● GIVEN EXERCISE
Copy out every one of the following lines word for word.

>> Start WORKING DATA

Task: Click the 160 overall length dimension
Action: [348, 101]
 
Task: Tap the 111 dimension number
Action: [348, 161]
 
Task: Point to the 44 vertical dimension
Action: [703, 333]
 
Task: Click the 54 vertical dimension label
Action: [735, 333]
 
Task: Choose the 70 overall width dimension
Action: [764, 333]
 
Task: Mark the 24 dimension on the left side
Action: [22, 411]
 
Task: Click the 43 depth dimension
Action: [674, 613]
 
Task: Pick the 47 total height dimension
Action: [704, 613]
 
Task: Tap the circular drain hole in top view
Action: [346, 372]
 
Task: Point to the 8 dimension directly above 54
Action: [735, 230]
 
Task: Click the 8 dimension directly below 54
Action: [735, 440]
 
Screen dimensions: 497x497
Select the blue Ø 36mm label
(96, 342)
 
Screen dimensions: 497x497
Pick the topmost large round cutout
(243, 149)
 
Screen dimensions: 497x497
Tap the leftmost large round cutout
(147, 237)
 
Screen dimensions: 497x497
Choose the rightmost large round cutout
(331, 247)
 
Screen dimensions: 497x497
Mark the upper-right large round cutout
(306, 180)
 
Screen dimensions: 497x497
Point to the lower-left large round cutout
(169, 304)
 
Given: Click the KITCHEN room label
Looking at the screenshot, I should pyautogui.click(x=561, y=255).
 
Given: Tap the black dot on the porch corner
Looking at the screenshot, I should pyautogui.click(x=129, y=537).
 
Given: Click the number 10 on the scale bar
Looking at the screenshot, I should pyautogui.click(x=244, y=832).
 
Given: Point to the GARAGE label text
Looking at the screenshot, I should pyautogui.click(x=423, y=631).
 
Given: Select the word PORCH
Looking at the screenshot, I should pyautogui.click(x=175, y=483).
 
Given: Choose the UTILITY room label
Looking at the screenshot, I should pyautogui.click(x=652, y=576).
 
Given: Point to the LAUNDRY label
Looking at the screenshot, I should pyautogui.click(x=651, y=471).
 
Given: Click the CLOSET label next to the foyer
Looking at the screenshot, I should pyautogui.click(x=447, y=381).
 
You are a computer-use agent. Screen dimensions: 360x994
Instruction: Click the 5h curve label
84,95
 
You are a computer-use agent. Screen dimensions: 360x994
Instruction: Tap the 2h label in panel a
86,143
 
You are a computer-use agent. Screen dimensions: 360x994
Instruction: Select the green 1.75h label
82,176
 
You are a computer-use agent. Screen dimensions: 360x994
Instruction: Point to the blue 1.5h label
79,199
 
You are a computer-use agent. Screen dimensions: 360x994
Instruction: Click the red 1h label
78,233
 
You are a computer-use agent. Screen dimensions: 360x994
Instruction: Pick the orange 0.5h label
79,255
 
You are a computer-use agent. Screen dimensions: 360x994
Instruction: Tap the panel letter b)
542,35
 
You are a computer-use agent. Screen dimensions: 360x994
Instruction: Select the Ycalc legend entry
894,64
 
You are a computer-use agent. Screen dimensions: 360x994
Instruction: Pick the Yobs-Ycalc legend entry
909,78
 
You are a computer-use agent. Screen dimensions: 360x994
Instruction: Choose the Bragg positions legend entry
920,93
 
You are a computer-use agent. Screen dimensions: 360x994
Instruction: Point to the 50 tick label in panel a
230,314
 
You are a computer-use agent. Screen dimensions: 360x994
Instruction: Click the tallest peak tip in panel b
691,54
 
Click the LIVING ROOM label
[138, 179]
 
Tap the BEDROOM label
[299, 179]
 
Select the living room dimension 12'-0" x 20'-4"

>> End WORKING DATA

● EXPECTED ANSWER
Task: Click the 160 overall length dimension
Action: [348, 101]
 
Task: Tap the 111 dimension number
Action: [348, 161]
 
Task: Point to the 44 vertical dimension
Action: [703, 333]
 
Task: Click the 54 vertical dimension label
Action: [735, 333]
 
Task: Choose the 70 overall width dimension
Action: [764, 333]
 
Task: Mark the 24 dimension on the left side
Action: [22, 411]
 
Task: Click the 43 depth dimension
Action: [674, 613]
 
Task: Pick the 47 total height dimension
Action: [704, 613]
 
Task: Tap the circular drain hole in top view
Action: [346, 372]
 
Task: Point to the 8 dimension directly above 54
Action: [735, 230]
 
Task: Click the 8 dimension directly below 54
Action: [735, 440]
 
Screen dimensions: 497x497
Select the blue Ø 36mm label
(96, 342)
 
Screen dimensions: 497x497
Pick the topmost large round cutout
(243, 149)
 
Screen dimensions: 497x497
Tap the leftmost large round cutout
(147, 237)
 
Screen dimensions: 497x497
Choose the rightmost large round cutout
(331, 247)
 
Screen dimensions: 497x497
Mark the upper-right large round cutout
(306, 180)
 
Screen dimensions: 497x497
Point to the lower-left large round cutout
(169, 304)
 
Given: Click the KITCHEN room label
Looking at the screenshot, I should pyautogui.click(x=561, y=255).
 
Given: Tap the black dot on the porch corner
Looking at the screenshot, I should pyautogui.click(x=129, y=537).
 
Given: Click the number 10 on the scale bar
Looking at the screenshot, I should pyautogui.click(x=244, y=832).
 
Given: Point to the GARAGE label text
Looking at the screenshot, I should pyautogui.click(x=423, y=631).
 
Given: Select the word PORCH
Looking at the screenshot, I should pyautogui.click(x=175, y=483).
 
Given: Choose the UTILITY room label
Looking at the screenshot, I should pyautogui.click(x=652, y=576).
 
Given: Point to the LAUNDRY label
Looking at the screenshot, I should pyautogui.click(x=651, y=471).
 
Given: Click the CLOSET label next to the foyer
Looking at the screenshot, I should pyautogui.click(x=447, y=381).
 
You are a computer-use agent. Screen dimensions: 360x994
Instruction: Click the 5h curve label
84,95
 
You are a computer-use agent. Screen dimensions: 360x994
Instruction: Tap the 2h label in panel a
86,143
 
You are a computer-use agent. Screen dimensions: 360x994
Instruction: Select the green 1.75h label
82,176
 
You are a computer-use agent. Screen dimensions: 360x994
Instruction: Point to the blue 1.5h label
79,199
 
You are a computer-use agent. Screen dimensions: 360x994
Instruction: Click the red 1h label
78,233
 
You are a computer-use agent. Screen dimensions: 360x994
Instruction: Pick the orange 0.5h label
79,255
 
You are a computer-use agent. Screen dimensions: 360x994
Instruction: Tap the panel letter b)
542,35
 
You are a computer-use agent. Screen dimensions: 360x994
Instruction: Select the Ycalc legend entry
894,64
 
You are a computer-use agent. Screen dimensions: 360x994
Instruction: Pick the Yobs-Ycalc legend entry
909,78
 
You are a computer-use agent. Screen dimensions: 360x994
Instruction: Choose the Bragg positions legend entry
920,93
 
You are a computer-use agent. Screen dimensions: 360x994
Instruction: Point to the 50 tick label in panel a
230,314
 
You are a computer-use agent. Screen dimensions: 360x994
Instruction: Click the tallest peak tip in panel b
691,54
 
Click the LIVING ROOM label
[138, 179]
 
Tap the BEDROOM label
[299, 179]
 
Select the living room dimension 12'-0" x 20'-4"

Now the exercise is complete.